## Required work
Output range, inclusive: from the line containing "[LinkedIn] (191, 968)" to the line containing "Arhiva magazina (648, 2123)". Restate those lines from the data below word for word and only those.
◇ ◇ ◇ ◇ ◇
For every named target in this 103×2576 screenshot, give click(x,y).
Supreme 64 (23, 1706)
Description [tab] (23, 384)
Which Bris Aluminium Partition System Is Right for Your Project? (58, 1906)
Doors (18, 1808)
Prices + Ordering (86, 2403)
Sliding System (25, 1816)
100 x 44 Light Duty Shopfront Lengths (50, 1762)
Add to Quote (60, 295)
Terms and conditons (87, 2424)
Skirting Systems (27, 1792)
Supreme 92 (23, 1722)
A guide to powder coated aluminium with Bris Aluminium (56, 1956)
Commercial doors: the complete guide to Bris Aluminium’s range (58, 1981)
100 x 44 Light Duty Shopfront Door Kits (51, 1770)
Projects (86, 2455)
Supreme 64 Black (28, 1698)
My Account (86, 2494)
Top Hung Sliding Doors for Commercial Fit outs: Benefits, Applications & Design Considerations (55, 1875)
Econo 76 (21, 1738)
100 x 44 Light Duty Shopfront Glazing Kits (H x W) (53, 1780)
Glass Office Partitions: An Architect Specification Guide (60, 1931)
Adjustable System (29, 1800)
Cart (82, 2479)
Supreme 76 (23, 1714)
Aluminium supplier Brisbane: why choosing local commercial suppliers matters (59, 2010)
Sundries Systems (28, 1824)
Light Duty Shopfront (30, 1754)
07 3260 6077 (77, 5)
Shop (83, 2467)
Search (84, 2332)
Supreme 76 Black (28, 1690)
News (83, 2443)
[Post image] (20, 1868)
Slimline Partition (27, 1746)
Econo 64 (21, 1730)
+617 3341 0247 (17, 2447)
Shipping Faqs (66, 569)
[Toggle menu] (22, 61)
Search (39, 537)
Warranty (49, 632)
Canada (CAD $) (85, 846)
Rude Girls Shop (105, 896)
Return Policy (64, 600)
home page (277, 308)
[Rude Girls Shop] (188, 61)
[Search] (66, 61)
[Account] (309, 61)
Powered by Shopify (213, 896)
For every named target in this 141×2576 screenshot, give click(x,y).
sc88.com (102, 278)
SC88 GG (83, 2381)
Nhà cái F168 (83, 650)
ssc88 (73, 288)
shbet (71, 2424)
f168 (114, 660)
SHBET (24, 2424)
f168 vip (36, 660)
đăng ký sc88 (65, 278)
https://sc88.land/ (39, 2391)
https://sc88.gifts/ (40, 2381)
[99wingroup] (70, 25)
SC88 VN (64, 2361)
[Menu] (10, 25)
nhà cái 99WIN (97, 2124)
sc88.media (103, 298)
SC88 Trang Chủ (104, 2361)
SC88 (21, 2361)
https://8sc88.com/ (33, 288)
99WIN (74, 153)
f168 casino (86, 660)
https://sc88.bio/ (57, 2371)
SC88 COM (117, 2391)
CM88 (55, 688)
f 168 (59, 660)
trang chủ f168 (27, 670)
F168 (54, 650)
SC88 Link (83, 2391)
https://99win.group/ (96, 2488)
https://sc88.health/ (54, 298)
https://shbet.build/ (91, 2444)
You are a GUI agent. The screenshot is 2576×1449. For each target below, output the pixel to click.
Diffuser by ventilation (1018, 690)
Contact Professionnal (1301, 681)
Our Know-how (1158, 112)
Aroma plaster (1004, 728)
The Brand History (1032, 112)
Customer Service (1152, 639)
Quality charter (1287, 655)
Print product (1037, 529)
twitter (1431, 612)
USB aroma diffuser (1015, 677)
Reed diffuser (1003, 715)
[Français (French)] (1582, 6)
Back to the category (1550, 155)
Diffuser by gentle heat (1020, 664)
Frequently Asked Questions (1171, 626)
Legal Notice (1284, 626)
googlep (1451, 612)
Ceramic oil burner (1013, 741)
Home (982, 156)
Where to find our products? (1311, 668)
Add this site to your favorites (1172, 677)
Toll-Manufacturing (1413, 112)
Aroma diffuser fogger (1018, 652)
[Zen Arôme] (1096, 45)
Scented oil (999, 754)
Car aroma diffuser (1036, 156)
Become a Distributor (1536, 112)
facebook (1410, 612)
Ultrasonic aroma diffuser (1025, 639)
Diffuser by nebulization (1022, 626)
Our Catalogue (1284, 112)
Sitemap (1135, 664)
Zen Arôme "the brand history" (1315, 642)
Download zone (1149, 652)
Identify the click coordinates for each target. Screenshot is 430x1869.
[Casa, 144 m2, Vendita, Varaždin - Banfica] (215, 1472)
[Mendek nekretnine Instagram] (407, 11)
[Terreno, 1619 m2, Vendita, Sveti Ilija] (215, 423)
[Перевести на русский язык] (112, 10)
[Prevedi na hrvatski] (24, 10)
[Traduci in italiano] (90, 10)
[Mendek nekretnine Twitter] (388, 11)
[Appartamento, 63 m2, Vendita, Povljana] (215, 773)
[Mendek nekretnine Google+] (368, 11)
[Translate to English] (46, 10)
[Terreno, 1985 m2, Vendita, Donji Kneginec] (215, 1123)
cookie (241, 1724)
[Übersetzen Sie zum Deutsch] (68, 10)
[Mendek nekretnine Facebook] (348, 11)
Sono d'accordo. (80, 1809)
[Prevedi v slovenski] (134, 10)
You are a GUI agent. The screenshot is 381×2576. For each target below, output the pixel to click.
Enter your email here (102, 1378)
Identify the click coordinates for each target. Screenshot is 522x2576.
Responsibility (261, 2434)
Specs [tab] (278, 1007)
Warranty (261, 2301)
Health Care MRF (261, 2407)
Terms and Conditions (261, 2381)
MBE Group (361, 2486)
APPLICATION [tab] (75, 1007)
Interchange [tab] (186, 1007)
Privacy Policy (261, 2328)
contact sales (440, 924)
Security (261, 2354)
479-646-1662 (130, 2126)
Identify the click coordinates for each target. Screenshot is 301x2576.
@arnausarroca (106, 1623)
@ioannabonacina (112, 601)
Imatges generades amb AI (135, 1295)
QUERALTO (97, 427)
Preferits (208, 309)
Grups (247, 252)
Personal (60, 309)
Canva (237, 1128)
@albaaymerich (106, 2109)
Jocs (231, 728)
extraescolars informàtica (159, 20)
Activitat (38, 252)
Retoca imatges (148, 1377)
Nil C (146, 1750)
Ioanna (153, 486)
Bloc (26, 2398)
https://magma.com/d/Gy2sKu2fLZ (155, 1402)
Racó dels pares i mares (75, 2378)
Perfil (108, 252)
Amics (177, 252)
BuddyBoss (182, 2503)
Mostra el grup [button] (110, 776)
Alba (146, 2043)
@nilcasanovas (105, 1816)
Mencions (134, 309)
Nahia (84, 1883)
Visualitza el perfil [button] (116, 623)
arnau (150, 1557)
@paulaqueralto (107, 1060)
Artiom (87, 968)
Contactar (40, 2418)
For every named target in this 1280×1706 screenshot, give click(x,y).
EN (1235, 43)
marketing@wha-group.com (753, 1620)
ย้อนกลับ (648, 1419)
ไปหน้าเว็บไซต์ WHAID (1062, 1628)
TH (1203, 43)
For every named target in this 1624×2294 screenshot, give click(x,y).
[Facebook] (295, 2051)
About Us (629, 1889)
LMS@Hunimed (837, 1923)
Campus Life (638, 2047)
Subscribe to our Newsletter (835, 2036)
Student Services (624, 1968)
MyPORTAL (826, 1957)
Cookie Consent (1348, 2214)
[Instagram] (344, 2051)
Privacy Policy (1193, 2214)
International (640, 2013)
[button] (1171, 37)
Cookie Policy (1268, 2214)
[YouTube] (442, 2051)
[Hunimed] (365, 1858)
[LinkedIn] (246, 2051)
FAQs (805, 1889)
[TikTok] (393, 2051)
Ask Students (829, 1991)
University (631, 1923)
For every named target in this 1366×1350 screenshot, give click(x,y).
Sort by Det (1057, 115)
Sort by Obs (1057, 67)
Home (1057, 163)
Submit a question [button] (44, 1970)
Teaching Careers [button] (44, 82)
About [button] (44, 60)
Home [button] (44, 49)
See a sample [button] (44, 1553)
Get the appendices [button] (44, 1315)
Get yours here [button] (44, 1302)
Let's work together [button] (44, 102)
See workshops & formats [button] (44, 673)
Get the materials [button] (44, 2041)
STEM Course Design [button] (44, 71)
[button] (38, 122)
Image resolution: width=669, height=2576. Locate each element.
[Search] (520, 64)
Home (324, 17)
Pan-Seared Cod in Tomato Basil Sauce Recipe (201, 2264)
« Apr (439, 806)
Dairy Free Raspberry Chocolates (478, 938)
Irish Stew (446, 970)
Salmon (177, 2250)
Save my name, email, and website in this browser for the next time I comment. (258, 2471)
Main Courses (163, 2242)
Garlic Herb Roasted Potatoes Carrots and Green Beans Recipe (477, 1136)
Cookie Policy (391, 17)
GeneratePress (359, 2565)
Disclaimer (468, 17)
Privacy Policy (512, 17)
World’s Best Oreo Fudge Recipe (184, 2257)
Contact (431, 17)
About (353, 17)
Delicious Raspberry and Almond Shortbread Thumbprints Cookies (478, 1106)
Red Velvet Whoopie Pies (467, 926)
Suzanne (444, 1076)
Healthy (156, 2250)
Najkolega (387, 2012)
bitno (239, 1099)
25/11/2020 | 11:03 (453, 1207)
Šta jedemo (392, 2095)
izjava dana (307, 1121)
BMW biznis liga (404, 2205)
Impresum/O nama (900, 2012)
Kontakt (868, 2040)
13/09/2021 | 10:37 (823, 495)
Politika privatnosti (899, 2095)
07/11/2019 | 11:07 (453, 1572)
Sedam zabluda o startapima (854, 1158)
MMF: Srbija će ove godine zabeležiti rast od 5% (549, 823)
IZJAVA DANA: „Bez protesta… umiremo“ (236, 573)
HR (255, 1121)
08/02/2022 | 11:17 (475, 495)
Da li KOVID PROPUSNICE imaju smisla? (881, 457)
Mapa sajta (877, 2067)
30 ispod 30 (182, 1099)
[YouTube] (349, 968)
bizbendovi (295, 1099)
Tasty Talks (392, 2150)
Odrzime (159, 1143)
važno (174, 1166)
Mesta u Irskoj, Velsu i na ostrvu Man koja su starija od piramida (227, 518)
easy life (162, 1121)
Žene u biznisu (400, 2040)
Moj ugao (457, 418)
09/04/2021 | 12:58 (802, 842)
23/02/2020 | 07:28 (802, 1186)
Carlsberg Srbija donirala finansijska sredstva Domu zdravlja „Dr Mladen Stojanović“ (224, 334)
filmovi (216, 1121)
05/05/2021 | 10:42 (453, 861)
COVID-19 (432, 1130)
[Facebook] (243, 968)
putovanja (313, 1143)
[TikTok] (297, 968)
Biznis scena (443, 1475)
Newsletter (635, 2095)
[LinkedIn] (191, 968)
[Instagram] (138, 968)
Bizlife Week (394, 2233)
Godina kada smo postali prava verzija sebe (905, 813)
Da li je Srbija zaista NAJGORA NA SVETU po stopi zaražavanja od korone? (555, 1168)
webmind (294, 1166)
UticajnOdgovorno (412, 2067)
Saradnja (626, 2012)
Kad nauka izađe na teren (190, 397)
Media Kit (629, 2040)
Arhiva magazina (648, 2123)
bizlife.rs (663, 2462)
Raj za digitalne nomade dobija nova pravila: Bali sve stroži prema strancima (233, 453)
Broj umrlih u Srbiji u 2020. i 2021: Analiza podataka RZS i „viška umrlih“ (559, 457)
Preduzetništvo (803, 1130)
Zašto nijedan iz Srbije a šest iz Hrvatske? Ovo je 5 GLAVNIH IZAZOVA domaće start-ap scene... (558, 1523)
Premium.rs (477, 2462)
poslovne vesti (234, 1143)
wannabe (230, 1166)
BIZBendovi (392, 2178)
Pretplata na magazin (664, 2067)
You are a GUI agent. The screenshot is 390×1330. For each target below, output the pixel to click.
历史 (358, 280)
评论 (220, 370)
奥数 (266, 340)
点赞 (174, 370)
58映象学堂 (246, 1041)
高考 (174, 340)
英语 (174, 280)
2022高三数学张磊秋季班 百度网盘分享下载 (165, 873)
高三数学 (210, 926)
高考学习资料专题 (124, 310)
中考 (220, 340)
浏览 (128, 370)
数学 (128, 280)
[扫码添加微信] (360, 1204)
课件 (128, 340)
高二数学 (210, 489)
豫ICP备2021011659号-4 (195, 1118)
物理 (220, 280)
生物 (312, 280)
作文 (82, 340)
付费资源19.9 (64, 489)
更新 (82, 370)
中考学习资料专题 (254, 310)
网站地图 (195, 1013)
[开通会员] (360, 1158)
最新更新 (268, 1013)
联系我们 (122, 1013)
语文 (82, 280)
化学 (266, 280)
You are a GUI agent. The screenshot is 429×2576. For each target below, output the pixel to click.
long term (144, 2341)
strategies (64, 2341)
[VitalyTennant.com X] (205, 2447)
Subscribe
◇ ◇ ◇ ◇ ◇
## Answer area
[LinkedIn] (191, 968)
[Instagram] (138, 968)
Bizlife Week (394, 2233)
Godina kada smo postali prava verzija sebe (905, 813)
Da li je Srbija zaista NAJGORA NA SVETU po stopi zaražavanja od korone? (555, 1168)
webmind (294, 1166)
UticajnOdgovorno (412, 2067)
Saradnja (626, 2012)
Kad nauka izađe na teren (190, 397)
Media Kit (629, 2040)
Arhiva magazina (648, 2123)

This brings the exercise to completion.